It is my wish you find Norris, Dahlia, and their story as compelling as I did.
Thank you one and all!
Chapter 1
“You don’t have to worry, Lara, I won’t take advantage of your friend.” Norris Converse smiled brightly at the friend in question. Had he not met the gorgeous Dahlia Sinclair on his own two months earlier, he’d be giving his best friend’s wife big thanks for sending Dahlia and her business his way. “I’ll see you and Ryan later. Bye.”
Norris hung up the phone and approached his lovely companion. “Lara’s afraid I’m going to disturb your fragile sensibilities.” He laughed. “Little does she know.”
“Thanks for not saying anything to her.” Dahlia smoothed out her skirt, which was slightly wrinkled from their torrid encounter on his desk. “I don’t think she’ll understand our arrangement,” she said, combing her fingers through her short, perfectly coiffed dark hair.

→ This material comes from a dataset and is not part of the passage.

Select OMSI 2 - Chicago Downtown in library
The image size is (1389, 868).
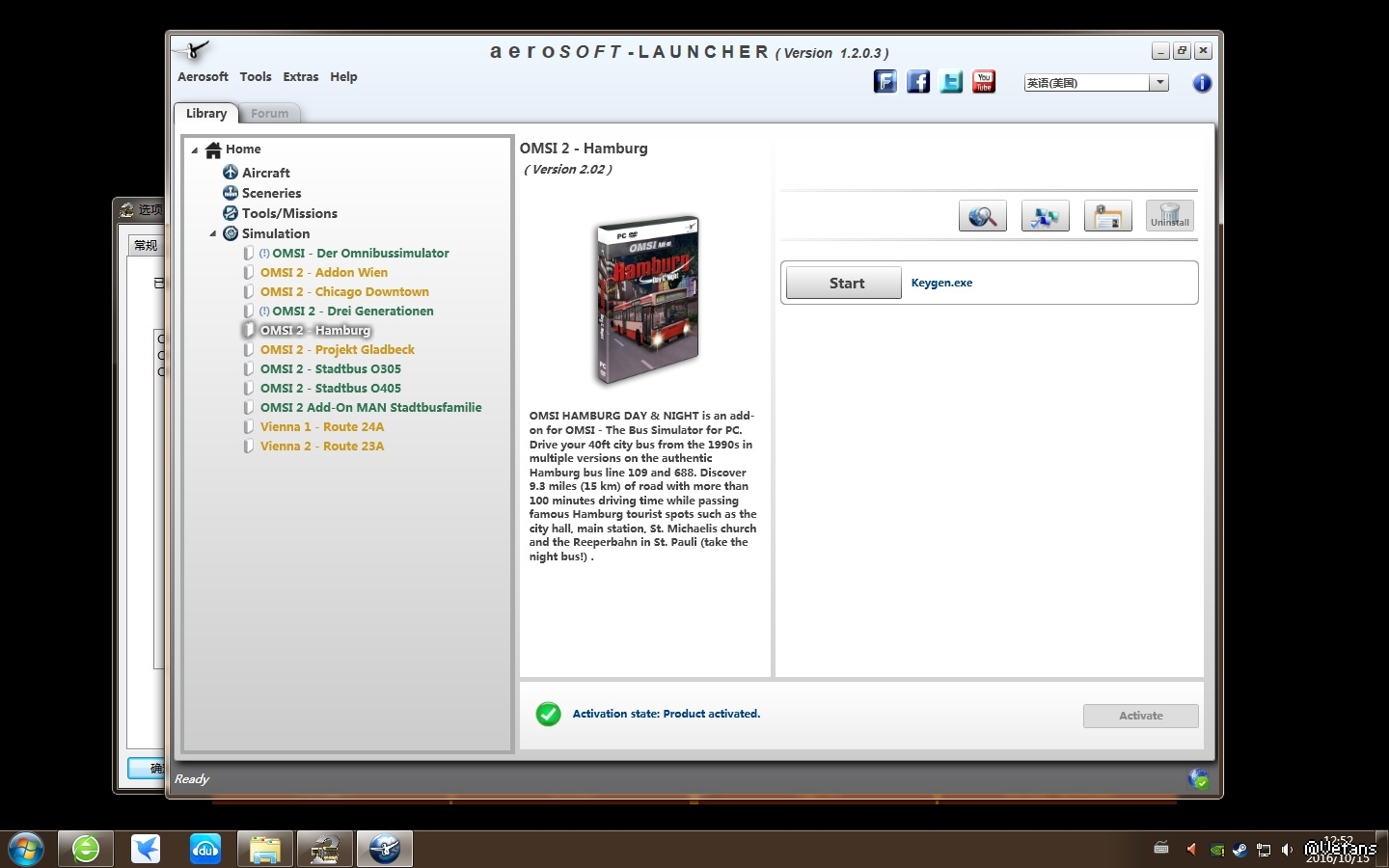[344, 292]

“Our arrangement?” He pulled her close to him. Her curvy body fit perfectly against his, and at a couple inches shy of his six feet of height, she was a woman he didn’t have to strain his neck to kiss. It was like she was made for him. “You mean hot, guilt-free, no strings sex? What’s not to understand? It’s my prescription for a full and happy life.”
A hint of rouge toasted Dahlia’s rich brown cheeks. Norris smiled. He enjoyed teasing her about their arrangement. He enjoyed everything about Dahlia the dazzling divorcée, a fact he found exciting and unsettling. He didn’t get this excited about women. They generally came and went. But not Dahlia. And as much as it scared him, he rather liked it.

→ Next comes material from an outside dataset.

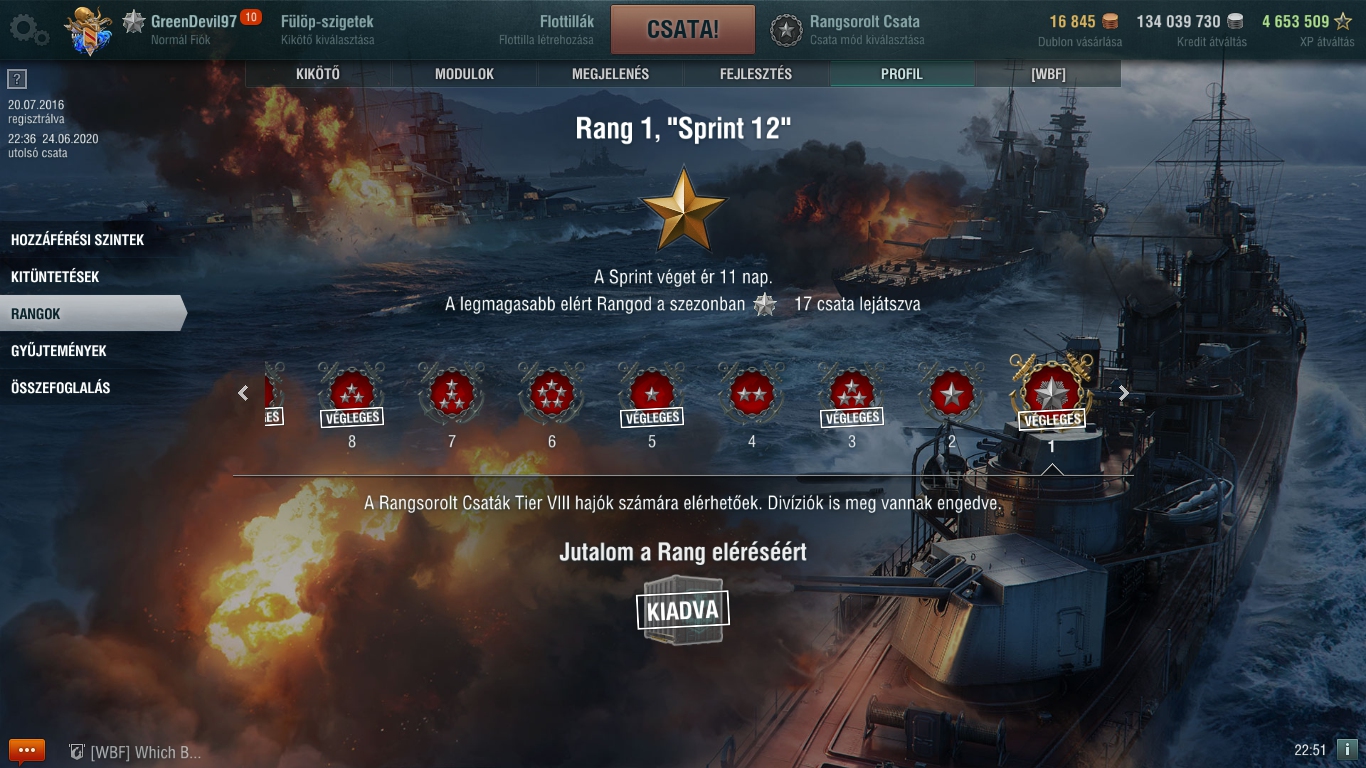Image resolution: width=1366 pixels, height=768 pixels.
Task: Show the previous ranks with left arrow
Action: tap(243, 394)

Agnes, his trusted assistant and self-proclaimed mother in Denburg, South Carolina, had announced Dahlia and shown her in more than half an hour before. Less than two minutes later, Dahlia lay atop his desk with her glorious long legs wrapped about his waist, moaning her pleasure.
A very proud and notorious playboy, Norris had never allowed his extra-curricular activities to cross into his business life. To indulge a woman in his workplace was a staunch no-no. At least it used to be. Thinking of what he and Dahlia had just shared aroused him all over again. He pressed up against her. A deep groan rumbled in his throat.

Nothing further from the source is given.